Sur la ligne de départ, il y a fort à parier que tous se sentent différents aussi après ce conflit mondial. Gino Bartali, sous couvert de sorties d’entraînement à rallonge, a sauvé des centaines de juifs en cachant des faux documents dans son cadre et dans son guidon, faisant des sourires aux policiers qui s’écartaient respectueusement pour le grand champion de son époque, qui avant la guerre avait déjà remporté deux Tours d’Italie, deux Milan-San Remo, deux Tours de Lombardie et un Tour de France. Une idole.

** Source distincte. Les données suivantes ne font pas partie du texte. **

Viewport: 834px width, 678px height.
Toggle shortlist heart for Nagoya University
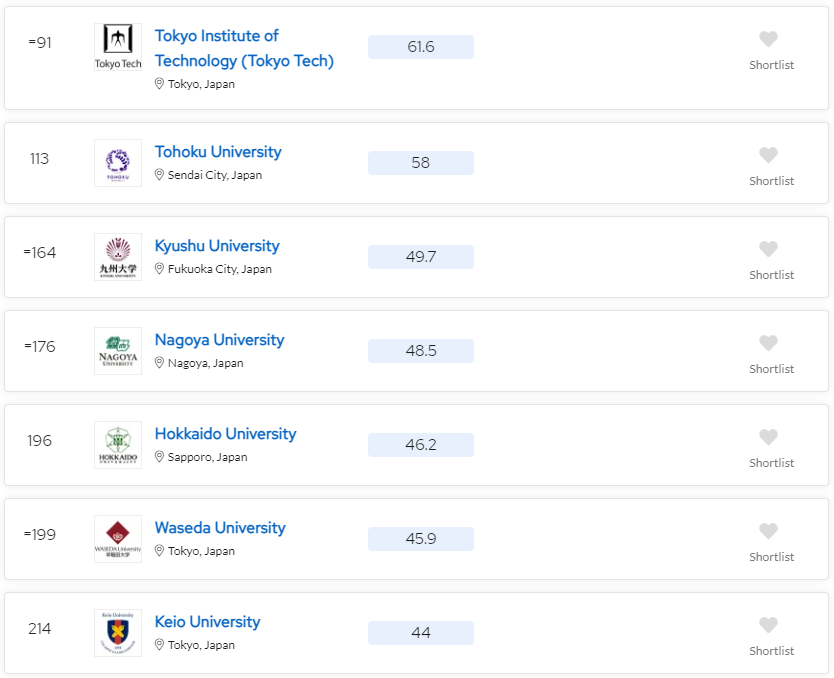click(768, 344)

Fausto Coppi est aussi sur la ligne de départ. Lui a dû partir pour l’Afrique du Nord. La Tunisie, puis l’Algérie. Conducteur de camions, il a pu s’entraîner un peu et même participer à des petites courses tant que ses supérieurs étaient bienveillants. Quand celui à qui il devait obéir a changé d’identité, il n’a pu mener à bien sa besogne. Il fut même fait prisonnier par les Anglais. Il est revenu affaibli, plein de doutes. Même sa femme le trouve trop frêle pour redevenir coureur cycliste. Pour la première fois, il endosse le maillot bleu ciel et blanc de la Bianchi. En effet, Coppi a quitté la surpuissante Legnano de son ancien équipier et rival Bartali. Désormais, les deux hommes ne seront qu’adversaires. Le début d’une des plus belles émulations dans le sport cycliste.

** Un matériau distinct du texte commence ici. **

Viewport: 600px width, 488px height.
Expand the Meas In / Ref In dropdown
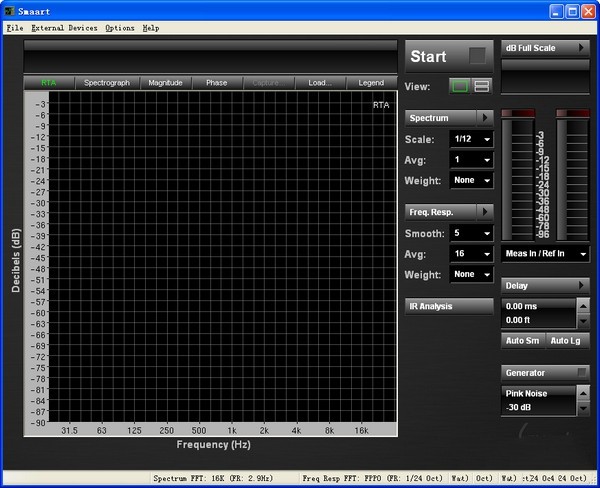point(546,254)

Quand la course s’élance, rapidement les premières escarmouches sont lancées. Plusieurs coureurs se portent à l’avant. Les attaques se succèdent sur le plat, peut-être provoquées par les multiples primes mises en jeu par les municipalités modestes de Lombardie qui souhaitent apporter une visibilité à leur commune. Et après quelques dizaines de kilomètres, surprise ! Coppi est à l’avant, dans un groupe de contre. Un cador du peloton à l’avant aussi tôt dans une course de près de 300 km est inattendu et, disons-le, mal joué. Les commentateurs ne manquent pas de le souligner et dans le peloton, Bartali et consorts s’en amusent presque. On pourrait prendre cela pour un aveu de faiblesse de la part de celui qui gagna le Giro en 1940 sur sa seule classe et en qui plus grand-monde ne croit.
Coppi rejoint la tête de la course et c’est un groupe d’hommes de presque une dizaine d’unités qui se présente au pied de la difficulté principale le col de Turchino. (pour rappel, le Poggio ne sera ajouté au tracé qu’en 1960 et la Cipressa en 1982.) Les Italiens sont en force évidemment, la course n’étant pas encore internationalisée, mais on note la présence d’un français : Lucien Teisseire.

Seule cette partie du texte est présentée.